1770

1770

Auch wenn sich Nadcha heute am liebsten morgens sofort in die Wellen gestützt hätte, ging es für uns heute nach dem Frühstück erstmal auf in Richtung des Dörfchens 1770. Wo sich heute ein kleiner Urlaubsort mit Kajak- und SUP-Verleih befindet, landete James Cook am 24. Mai 1770 mit seinem Schiff Endeavour. Wie wundervoll muss die damals noch unberührte Bucht ausgesehen haben. Seit wir unsere Reise begonnen haben, begegnet uns James Cook immer wieder in Hinweisschildern und Erzählungen von seinen Anlandungen. Und ich frage mich jedes Mal, ob er geahnt hat, welche Auswirkungen seine Entdeckungsreise auf Australien haben würde. 75 % der ursprünglichen Vegetation wurden seit der englischen Besiedlung zerstört und die Geschichte der Aborigines ist traurig und heute noch überall sichtbar. Ich betrachte ein James Cook Denkmal jedenfalls mit gemischten Gefühlen.

Ein Wanderweg nahe des Ortes liessen einige wundervolle Blicke auf die Küste zu. Nach der kleinen Runde packten wir in 1770 die gestern auf dem Campingplatz erworbene Melone aus, die wirklich so süß wie angekündigt schmeckte und nahmen ein zweites Frühstück mit Blick aufs Meer ein.

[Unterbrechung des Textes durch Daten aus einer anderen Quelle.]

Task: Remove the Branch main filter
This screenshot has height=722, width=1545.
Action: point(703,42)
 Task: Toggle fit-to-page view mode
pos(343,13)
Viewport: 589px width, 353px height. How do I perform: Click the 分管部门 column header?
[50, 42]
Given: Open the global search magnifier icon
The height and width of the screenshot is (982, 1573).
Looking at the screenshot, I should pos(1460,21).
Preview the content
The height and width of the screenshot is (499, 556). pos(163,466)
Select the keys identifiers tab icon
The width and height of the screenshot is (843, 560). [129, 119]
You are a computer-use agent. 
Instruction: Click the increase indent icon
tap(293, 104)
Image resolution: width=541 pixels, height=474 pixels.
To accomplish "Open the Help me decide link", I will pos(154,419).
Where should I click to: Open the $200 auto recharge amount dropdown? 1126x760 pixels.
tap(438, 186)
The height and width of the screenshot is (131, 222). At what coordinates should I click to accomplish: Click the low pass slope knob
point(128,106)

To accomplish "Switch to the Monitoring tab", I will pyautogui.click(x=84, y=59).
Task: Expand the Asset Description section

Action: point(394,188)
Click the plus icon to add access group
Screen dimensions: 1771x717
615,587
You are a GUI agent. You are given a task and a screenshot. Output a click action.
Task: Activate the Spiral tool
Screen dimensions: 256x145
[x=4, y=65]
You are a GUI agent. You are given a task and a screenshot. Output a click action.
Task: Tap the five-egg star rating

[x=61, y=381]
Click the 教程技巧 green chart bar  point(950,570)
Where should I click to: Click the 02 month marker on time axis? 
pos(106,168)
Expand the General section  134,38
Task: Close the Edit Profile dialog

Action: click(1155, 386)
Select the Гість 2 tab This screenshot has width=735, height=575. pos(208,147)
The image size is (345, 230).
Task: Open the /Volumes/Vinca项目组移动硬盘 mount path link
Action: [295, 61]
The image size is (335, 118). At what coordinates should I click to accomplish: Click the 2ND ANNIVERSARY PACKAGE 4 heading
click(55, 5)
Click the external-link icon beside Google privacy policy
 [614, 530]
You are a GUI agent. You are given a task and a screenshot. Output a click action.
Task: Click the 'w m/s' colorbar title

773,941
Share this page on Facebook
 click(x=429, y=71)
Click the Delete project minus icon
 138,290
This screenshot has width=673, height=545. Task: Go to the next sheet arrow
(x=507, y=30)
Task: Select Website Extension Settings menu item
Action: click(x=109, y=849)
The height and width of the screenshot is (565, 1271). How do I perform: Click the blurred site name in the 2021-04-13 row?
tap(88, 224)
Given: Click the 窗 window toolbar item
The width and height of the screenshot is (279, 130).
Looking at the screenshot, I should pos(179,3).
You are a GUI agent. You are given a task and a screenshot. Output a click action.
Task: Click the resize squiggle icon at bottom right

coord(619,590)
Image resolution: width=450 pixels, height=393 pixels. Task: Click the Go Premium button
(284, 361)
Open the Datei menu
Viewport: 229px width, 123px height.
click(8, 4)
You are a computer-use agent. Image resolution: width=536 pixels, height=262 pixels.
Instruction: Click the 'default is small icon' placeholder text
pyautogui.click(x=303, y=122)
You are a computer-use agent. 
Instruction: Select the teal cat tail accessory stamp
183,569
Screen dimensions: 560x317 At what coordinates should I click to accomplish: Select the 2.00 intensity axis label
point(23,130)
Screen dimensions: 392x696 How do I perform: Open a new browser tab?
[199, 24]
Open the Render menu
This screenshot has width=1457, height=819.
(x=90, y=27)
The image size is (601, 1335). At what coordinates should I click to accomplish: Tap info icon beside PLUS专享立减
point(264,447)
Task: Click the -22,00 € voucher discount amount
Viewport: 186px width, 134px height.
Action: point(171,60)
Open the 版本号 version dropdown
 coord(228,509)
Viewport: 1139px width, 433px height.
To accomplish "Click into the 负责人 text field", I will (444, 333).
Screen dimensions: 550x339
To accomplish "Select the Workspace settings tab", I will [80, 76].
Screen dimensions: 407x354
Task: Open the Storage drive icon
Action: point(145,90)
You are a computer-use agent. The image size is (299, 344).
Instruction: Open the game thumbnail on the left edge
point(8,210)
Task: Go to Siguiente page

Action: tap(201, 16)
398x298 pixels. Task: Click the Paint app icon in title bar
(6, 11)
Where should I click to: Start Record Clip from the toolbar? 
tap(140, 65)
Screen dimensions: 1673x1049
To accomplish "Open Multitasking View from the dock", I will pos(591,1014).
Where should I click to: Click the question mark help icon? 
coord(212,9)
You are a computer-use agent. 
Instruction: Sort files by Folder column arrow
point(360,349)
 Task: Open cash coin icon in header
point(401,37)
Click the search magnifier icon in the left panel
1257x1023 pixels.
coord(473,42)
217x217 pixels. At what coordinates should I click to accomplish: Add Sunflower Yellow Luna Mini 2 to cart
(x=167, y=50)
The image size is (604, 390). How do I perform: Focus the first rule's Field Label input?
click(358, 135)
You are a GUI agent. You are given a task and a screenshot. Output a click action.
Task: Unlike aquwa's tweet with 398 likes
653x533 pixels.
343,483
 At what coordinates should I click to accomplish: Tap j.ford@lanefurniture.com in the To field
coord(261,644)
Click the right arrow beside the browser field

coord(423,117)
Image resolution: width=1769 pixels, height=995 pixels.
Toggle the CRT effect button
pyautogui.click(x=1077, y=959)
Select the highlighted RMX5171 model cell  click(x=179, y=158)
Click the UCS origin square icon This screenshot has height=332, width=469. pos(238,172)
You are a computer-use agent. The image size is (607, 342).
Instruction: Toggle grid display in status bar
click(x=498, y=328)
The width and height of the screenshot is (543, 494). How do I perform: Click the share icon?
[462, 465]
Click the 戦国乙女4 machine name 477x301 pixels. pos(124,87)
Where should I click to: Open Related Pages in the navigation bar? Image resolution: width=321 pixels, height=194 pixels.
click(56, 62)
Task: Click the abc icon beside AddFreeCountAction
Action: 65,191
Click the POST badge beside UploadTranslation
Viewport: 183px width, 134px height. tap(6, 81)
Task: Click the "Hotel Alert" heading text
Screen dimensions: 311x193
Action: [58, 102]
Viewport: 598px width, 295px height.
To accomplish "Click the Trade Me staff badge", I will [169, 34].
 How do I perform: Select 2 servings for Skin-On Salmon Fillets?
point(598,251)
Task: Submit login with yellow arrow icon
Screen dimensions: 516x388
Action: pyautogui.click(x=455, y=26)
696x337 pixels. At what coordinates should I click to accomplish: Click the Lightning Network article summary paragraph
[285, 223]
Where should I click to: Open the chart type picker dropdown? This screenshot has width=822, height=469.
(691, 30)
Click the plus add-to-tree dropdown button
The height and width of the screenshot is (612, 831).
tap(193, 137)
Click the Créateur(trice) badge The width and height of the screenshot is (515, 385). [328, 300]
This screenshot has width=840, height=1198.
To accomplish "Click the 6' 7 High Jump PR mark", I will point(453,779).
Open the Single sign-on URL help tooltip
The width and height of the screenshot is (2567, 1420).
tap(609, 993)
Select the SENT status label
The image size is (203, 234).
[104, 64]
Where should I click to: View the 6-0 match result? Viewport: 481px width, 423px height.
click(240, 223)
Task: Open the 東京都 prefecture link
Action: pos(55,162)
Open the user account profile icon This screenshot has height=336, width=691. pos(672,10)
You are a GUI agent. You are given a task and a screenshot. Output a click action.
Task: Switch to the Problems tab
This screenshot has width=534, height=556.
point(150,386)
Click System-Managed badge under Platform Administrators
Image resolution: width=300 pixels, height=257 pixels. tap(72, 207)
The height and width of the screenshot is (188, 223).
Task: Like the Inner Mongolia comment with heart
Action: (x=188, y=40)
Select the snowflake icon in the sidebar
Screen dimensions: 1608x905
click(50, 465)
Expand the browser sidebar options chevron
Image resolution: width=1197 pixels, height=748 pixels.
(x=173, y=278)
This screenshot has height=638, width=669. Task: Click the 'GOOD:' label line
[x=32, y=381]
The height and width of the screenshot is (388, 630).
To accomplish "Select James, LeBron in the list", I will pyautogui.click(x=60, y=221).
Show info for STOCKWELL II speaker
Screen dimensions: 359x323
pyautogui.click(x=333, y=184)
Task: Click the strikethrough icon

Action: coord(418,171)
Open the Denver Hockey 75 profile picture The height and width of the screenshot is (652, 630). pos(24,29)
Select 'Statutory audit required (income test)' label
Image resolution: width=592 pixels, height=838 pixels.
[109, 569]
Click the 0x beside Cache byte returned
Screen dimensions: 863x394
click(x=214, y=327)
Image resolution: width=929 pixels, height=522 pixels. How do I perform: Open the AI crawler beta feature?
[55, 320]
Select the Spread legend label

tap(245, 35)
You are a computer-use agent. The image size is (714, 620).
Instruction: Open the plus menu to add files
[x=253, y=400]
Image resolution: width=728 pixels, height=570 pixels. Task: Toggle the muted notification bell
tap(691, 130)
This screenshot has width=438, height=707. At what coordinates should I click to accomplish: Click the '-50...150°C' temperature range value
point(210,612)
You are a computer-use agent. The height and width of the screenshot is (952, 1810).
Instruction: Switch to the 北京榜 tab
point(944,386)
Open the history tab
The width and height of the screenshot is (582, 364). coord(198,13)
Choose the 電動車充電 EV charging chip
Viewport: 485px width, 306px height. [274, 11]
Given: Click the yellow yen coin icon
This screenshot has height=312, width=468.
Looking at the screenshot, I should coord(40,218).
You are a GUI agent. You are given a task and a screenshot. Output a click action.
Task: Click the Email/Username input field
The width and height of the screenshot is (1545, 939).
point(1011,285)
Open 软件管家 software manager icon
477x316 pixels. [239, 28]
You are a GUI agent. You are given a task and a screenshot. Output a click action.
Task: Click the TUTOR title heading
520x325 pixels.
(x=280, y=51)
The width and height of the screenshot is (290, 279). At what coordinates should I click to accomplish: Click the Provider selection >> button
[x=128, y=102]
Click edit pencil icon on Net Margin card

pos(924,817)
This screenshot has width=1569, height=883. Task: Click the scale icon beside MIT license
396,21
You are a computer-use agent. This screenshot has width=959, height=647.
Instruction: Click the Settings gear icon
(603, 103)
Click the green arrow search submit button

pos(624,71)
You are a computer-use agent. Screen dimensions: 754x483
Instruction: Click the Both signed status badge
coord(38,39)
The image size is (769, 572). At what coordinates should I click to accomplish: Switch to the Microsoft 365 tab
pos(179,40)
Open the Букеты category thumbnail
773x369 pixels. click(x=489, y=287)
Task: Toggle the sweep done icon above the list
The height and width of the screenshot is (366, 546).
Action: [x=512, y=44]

Im Anschluss ging es für uns zum Paper Bark Tree Rundgang. Dieser war leider aufgrund von Überflutung gesperrt, aber nach Rücksprache mit einigen Wanderern wagten wir trotzdem die Runde und wurden belohnt. Die Papierrinden Bäume gehören zu den Myrten und strömen einen wundervollen Duft aus. Die Rinde der hohen Bäume blättert ab und hängt teils fetzenartig herab. Mit dem überfluteten Waldboden wirkte der Ort irgendwie mystisch. Dank einen Hinweisschildes haben wir gelernt, dass in diesem geschützten Waldstück die schwersten Kakerlaken der Welt wohnen. Sie werden bis zu 10 Jahren alt, 8 Zentimeter groß und 35 Gramm schwer. Leider trauen sich die Tiere nur nachts aus den Spalten und Höhlen, so dass wir keine der „Riesen“ betrachten konnten.

Vor den Wanderungen hatten wir Nadcha eine Body Board als Überraschung gekauft und sprangen nach unserer Rückkehr von der Tour sofort in die Wellen. Marc zeigte Nadcha wann man in die Wellen starten muss und wie man möglichst lang in ihnen gleitet. Nadcha setzte sich ihre Schwimmbrille auf und, wie immer todesmutig, glitt sie auf den höchsten Wellen zum Strand. Nach ca. 20 Metern rutsche sie jedes Mal vom Board und strahlte über beide Wangen.